### Texte fourni
# # #

Expulsable malgré un titre de séjour. Le ministre français de l’Intérieur Nicolas Sarkozy a annoncé, ce mercredi, qu’il ferait expulser « sans délais » les personnes étrangères impliquées dans les émeutes qui embrasent les banlieues françaises depuis près de deux semaines. «J’ai demandé aux préfets que les étrangers, qui sont en situation régulière ou irrégulière, qui ont fait l’objet d’une condamnation, soient expulsés sans délai de notre territoire, y compris ceux qui ont un titre de séjour(…) Quand on a l’honneur d’avoir un titre de séjour, le moins que l’on puisse dire c’est que l’on n’a pas à se faire arrêter en train de provoquer des violences urbaines !», a déclaré le ministre de l’Intérieure devant les parlementaires lors de la séance des questions d’actualité de l’Assemblée nationale.

Un principe qu’il fustigeait en 2002

Dans la soirée, des télégrammes adressés aux préfets de France sont partis de la place Beauvau. Publiés par l’Agence France Presse (AFP), et intitulés « éloignement des ressortissants étrangers mis en cause lors des violences urbaines », ces télégrammes demandent d’engager « des procédures d’expulsion sur la base de l’article L 521-1 du code de l’entrée et du séjour des étrangers et du droit d’asile ». Cette procédure d’expulsion peut se faire sur la base d’arrêtés préfectoraux mais aussi du ministre lui-même. « En participant activement à des faits de destruction de biens publics ou de biens d’autrui, en commettant des actes d’outrage et de rébellion ‘les étrangers’ s’exposent, quelle que soit leur situation administrative, à une procédure d’éloignement », selon le ministère. Si « les étrangers concernés relèvent des protections prévues par la loi, vous saisirez mes services de vos éventuelles propositions d’expulsion », poursuit Nicolas Sarkozy.

Pourtant, soucieux de policer son image, en 2002 le ministre avait lui-même rendu les différents types d’expulsion beaucoup plus difficiles. La loi du 26 novembre 2003, reformait la «double peine» en créant des catégories d’étrangers protégés qu’il est désormais pratiquement impossible de renvoyer dans leur pays, notamment les jeunes arrivés en France avant l’âge de 13 ans ou ceux qui y ont des attaches familiales fortes. Cette «double peine», c’est l’expulsion d’un étranger condamné par les tribunaux, après son incarcération. Nicolas Sarkozy estimait alors, c’était en 2002, que cette mesure était «inhumaine et contraire à l’intérêt général », parce qu’elle provoquait « l’éclatement des familles».

La loi du 26 novembre 2003 a cependant prévu des exceptions : les étrangers ayant effectué leur peine qui portent encore atteinte aux intérêts de la France et à la sécurité du territoire. En clair, cette disposition vise les terroristes et les gens condamnés pour association de malfaiteurs en relation avec une entreprise terroriste ainsi que ceux dont la présence sur le territoire menace la sécurité d’un enfant. Ceux-là peuvent être expulsés quelle que soit leur situation de famille.

# # #

### Entrées fournies
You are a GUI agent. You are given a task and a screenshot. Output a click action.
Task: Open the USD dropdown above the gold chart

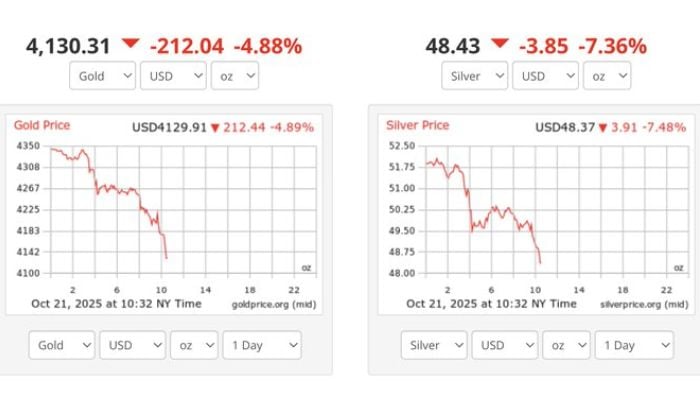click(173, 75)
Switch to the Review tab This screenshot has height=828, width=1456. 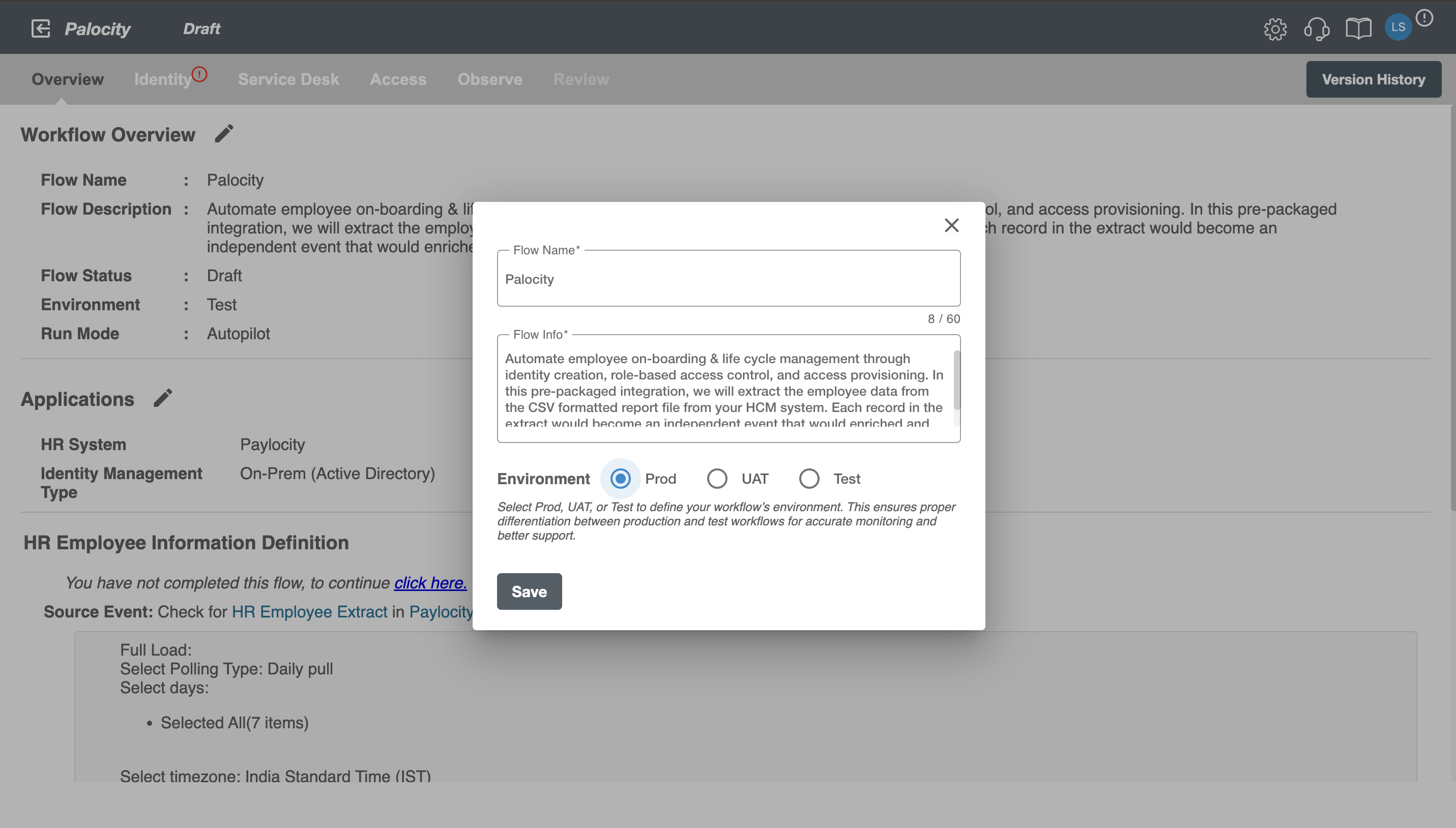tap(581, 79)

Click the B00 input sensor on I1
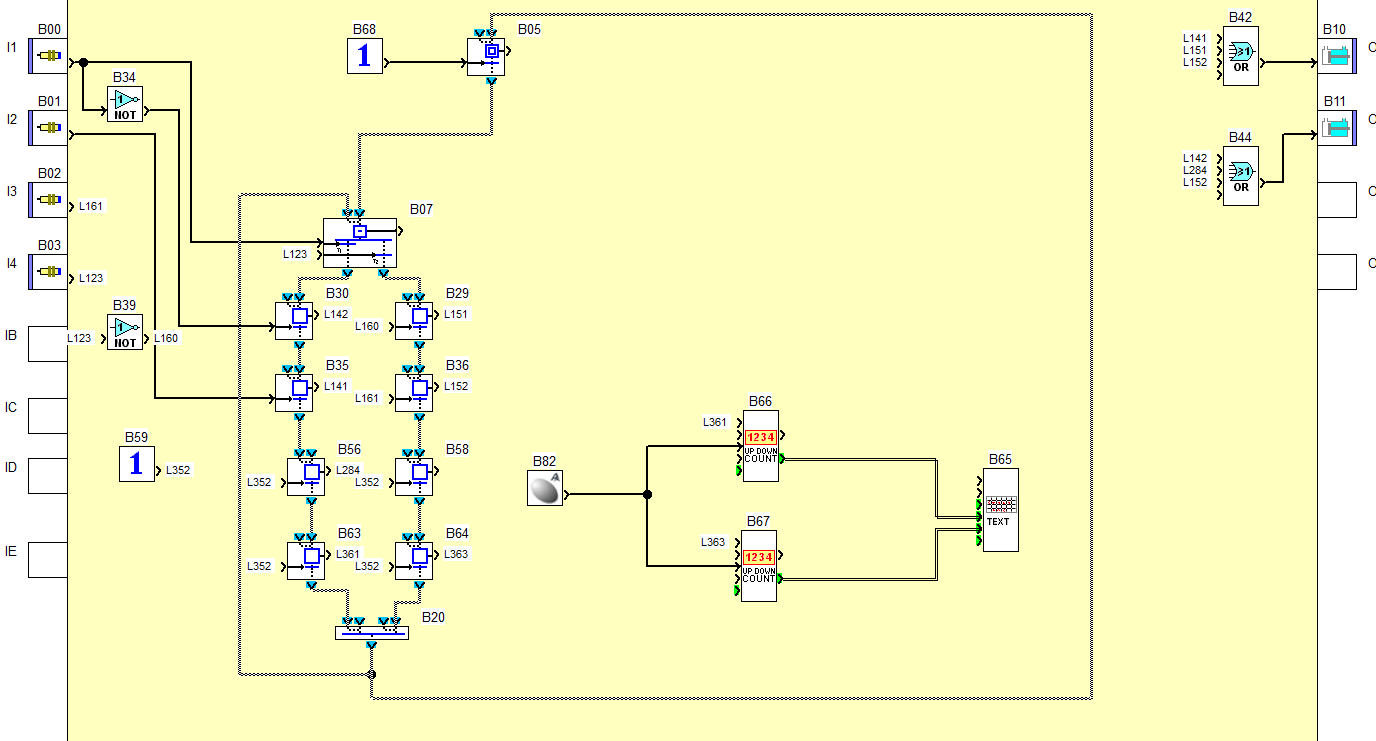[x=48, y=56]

# # #

### Consigne à suivre
Reproduisez fidèlement le passage du texte fourni qui va de « Expulsable malgré un » jusqu'à « de l’Assemblée nationale. » inclus.

### Résultat
Expulsable malgré un titre de séjour. Le ministre français de l’Intérieur Nicolas Sarkozy a annoncé, ce mercredi, qu’il ferait expulser « sans délais » les personnes étrangères impliquées dans les émeutes qui embrasent les banlieues françaises depuis près de deux semaines. «J’ai demandé aux préfets que les étrangers, qui sont en situation régulière ou irrégulière, qui ont fait l’objet d’une condamnation, soient expulsés sans délai de notre territoire, y compris ceux qui ont un titre de séjour(…) Quand on a l’honneur d’avoir un titre de séjour, le moins que l’on puisse dire c’est que l’on n’a pas à se faire arrêter en train de provoquer des violences urbaines !», a déclaré le ministre de l’Intérieure devant les parlementaires lors de la séance des questions d’actualité de l’Assemblée nationale.